Cynarin inhibits PDGF-BB-induced proliferation and activation in hepatic stellate cells through PPARγ

Abstract

Abstract Cynarin, a caffeoylquinic acid compound that was mainly extracted from Cynara scolymus L., displays various activities such as antioxidant, antibacterial, choleretic, and hepatoprotective functions. However, the target of cynarin and the mechanism of its hepatoprotective effect are still unclear. To find cynarin’s target, we performed molecular docking analysis, fluorescence-based ligand-binding assay, and reporter gene system assay.
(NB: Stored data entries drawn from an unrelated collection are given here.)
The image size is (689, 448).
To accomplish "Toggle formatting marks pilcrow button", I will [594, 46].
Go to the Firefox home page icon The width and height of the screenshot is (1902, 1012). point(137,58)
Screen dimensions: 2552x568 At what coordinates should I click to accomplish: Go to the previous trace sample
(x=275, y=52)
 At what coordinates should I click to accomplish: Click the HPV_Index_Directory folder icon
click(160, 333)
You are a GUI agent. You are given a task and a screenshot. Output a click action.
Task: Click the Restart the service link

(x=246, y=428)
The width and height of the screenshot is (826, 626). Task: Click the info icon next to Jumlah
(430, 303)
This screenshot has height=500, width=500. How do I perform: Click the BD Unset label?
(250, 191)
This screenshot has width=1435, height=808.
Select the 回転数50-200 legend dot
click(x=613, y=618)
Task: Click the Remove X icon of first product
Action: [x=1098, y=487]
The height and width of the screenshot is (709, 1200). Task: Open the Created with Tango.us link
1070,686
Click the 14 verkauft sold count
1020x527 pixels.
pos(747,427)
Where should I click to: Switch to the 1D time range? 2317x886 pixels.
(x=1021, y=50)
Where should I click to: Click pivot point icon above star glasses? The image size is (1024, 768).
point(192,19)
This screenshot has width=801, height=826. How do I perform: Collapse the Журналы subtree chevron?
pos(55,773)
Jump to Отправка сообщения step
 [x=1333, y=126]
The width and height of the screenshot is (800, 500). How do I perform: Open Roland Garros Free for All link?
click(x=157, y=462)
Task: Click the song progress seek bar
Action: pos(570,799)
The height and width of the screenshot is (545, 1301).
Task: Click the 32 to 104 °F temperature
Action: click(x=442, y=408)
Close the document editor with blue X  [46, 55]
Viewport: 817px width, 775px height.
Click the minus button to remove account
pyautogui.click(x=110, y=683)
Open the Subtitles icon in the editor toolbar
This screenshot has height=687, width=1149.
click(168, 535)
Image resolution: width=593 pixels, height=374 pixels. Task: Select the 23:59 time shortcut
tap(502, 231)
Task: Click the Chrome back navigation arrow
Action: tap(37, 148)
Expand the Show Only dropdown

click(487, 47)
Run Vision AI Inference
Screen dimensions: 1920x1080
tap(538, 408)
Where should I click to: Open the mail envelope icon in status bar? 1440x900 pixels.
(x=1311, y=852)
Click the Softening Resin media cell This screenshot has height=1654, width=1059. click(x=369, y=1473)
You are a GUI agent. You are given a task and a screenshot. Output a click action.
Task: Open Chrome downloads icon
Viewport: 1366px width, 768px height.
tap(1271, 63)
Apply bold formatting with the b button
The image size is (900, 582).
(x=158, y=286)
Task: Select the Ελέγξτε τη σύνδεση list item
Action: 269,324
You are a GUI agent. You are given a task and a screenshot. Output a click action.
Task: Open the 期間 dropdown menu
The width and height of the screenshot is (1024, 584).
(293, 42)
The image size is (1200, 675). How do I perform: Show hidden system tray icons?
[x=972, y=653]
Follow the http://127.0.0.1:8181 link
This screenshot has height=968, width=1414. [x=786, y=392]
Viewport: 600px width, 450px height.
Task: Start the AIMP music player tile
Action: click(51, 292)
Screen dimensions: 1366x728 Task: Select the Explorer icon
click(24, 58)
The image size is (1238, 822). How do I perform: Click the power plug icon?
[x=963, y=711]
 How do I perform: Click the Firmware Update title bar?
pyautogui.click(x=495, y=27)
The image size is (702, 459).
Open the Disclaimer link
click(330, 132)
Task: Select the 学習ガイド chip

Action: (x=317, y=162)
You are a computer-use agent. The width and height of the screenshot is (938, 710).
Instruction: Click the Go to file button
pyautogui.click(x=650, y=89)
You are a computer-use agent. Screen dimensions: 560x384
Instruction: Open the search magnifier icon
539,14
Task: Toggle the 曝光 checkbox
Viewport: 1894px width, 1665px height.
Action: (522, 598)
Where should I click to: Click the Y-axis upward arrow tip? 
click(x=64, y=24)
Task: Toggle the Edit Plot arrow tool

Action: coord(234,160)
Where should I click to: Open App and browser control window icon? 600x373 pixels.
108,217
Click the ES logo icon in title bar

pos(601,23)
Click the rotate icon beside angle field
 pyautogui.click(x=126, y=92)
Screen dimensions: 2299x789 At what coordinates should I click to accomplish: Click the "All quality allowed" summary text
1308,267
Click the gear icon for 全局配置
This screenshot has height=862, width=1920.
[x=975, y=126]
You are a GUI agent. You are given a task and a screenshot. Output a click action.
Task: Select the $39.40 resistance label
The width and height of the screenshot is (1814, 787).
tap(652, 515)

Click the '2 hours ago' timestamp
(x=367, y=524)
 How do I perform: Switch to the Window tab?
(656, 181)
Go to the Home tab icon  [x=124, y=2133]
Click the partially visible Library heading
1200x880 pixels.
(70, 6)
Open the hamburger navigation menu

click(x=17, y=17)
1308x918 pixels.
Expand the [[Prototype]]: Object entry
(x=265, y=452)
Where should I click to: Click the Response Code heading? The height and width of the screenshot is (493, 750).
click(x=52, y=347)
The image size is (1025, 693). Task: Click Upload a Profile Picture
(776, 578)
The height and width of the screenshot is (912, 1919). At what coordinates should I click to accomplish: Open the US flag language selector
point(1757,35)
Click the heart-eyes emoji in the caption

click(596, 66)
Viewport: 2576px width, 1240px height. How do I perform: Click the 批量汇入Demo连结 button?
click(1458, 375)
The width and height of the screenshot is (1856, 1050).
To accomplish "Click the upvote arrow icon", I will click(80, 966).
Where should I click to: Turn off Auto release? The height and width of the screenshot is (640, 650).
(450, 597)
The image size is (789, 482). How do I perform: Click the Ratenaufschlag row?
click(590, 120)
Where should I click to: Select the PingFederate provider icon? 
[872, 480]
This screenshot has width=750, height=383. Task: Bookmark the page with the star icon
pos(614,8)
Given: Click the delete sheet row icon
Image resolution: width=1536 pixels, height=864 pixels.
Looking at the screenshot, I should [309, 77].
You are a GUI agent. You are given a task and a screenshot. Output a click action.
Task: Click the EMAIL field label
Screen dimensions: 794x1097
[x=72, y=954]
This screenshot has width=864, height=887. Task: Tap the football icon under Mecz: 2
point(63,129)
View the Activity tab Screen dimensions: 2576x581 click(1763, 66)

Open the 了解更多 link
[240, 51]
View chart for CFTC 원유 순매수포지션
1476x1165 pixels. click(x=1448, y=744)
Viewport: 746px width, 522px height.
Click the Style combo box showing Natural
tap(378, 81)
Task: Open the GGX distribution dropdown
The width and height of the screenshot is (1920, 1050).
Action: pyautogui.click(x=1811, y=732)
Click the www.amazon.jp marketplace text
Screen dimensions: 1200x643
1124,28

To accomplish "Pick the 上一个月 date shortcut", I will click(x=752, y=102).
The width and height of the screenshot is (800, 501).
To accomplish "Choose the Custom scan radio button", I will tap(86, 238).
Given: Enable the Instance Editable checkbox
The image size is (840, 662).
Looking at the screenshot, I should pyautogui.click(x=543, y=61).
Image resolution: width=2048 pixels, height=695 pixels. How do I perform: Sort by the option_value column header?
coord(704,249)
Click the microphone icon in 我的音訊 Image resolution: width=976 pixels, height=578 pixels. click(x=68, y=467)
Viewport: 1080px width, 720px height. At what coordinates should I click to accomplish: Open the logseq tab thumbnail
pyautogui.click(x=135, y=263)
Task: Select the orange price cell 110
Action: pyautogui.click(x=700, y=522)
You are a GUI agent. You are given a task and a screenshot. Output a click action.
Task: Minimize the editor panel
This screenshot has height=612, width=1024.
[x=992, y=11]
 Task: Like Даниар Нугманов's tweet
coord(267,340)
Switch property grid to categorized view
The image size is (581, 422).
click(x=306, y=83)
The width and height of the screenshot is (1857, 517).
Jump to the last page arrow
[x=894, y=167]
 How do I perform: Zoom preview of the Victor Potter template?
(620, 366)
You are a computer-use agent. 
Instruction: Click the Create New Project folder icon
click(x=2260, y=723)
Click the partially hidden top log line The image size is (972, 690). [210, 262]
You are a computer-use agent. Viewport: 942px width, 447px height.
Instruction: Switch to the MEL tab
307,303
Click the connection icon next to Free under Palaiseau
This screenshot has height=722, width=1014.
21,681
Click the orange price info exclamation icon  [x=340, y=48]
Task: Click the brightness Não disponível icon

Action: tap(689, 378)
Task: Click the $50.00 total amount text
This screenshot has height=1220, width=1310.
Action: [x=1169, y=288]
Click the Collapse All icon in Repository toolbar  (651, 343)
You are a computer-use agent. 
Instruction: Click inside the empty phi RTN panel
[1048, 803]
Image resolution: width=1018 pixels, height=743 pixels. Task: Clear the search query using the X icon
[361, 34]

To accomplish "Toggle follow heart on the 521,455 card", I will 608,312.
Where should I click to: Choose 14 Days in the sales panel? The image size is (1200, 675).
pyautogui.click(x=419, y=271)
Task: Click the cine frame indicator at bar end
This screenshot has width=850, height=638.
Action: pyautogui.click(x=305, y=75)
Our results indicated that cynarin was a partial agonist of peroxisome proliferator-activated receptor gamma (PPARγ). Further studies showed that cynarin significantly inhibited platelet-derived growth factor (PDGF)-BB-induced proliferation and activation of rat CFSC-8G hepatic stellate cells (HSCs). Our results also revealed that cynarin inhibited PDGF-BB-induced extracellular regulated protein kinase (ERK) and v-akt murine thymoma viral oncogene homolog (AKT) phosphorylation in HSCs. In addition, this inhibition effect was PPARγ dependent since the knockdown of PPARγ significantly attenuated the effects of cynarin on PDGF-BB-induced p-ERK, p-AKT, and α-smooth muscle actin (α-SMA) expressions. Therefore, this study suggests that cynarin is a promising antifibrotic lead compound that inhibits the activation of HSCs, and it works by targeting PPARγ.